What are the key clinical signs of posterior scleritis?
Pain and tenderness
Proptosis
Extraocular muscle restriction
Acute angle-closure glaucoma (due to anterior chamber changes)
Retinal findings: choroidal folds, exudative retinal detachment, papilledema
May coexist with anterior scleritis
What is the most characteristic finding on B-scan ultrasonography in posterior scleritis?
The “T-sign”, caused by fluid in Tenon’s space; other findings include scleral thickening, nodules, separation of Tenon capsule, disc edema, choroidal folds, and retinal detachment.

What is the treatment for posterior scleritis?
Oral NSAIDs or oral corticosteroids or treat underlying infection
What is scleromalacia perforans and who is most commonly affected?
Necrotizing scleritis without inflammation; typically affects elderly women with rheumatoid arthritis.
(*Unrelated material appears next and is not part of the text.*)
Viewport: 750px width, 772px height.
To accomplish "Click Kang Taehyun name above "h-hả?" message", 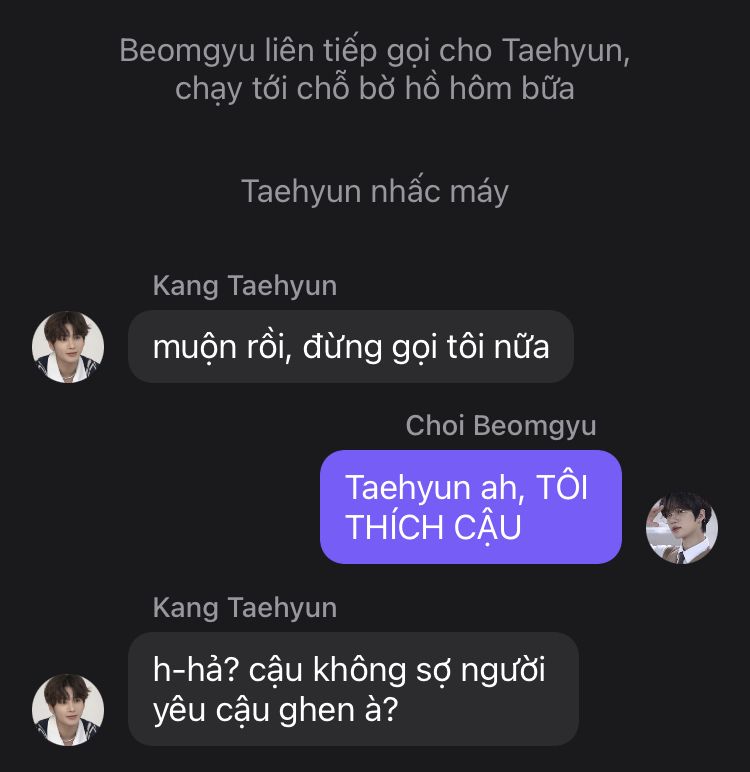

How does scleromalacia perforans present clinically?
Pain: Absent
Findings: Necrotic scleral plaques near the limbus that coalesce and enlarge
Other: Vascular congestion absent; slow progression of scleral thinning

What are the treatments for scleromalacia perforans?
Systemic non-steroidal anti-inflammatory drugs
Systemic steroids
Immunosuppressive medication

What is rheumatoid arthritis and which demographic is most commonly affected?
An autoimmune, inflammatory condition primarily affecting joints; typically affects females over age 60.
Besides joints, which other tissues can rheumatoid arthritis affect?
Eyes, lungs, and heart.
How does rheumatoid arthritis typically present?
Joint pain, tenderness, swelling, or stiffness; often multiple joints on the same side of the body.
How is scleritis related to rheumatoid arthritis severity?
Mild RA is associated with non-necrotizing scleritis, while severe RA is linked to necrotizing scleritis.
What is Wegener granulomatosis and what type of vessels does it affect?
An inflammatory condition characterized by small-vessel vasculitis.
Which organs are commonly affected by Wegener granulomatosis?
Lungs, kidneys, and eyes.
Who is most commonly affected by Wegener granulomatosis?
Males in the fifth decade of life.
What are the key clinical features of Wegener granulomatosis?
Pulmonary symptoms with nodular lung lesions
Nasal deformities due to inflammation
Necrotizing glomerulonephritis (protein and blood in urine)
Necrotizing scleritis
What is relapsing polychondritis and what type of vessels does it involve?
An inflammatory condition of cartilage associated with small-vessel vasculitis.
Who is most commonly affected by relapsing polychondritis?
Equally affects males and females; usually diagnosed between the 4th and 6th decades.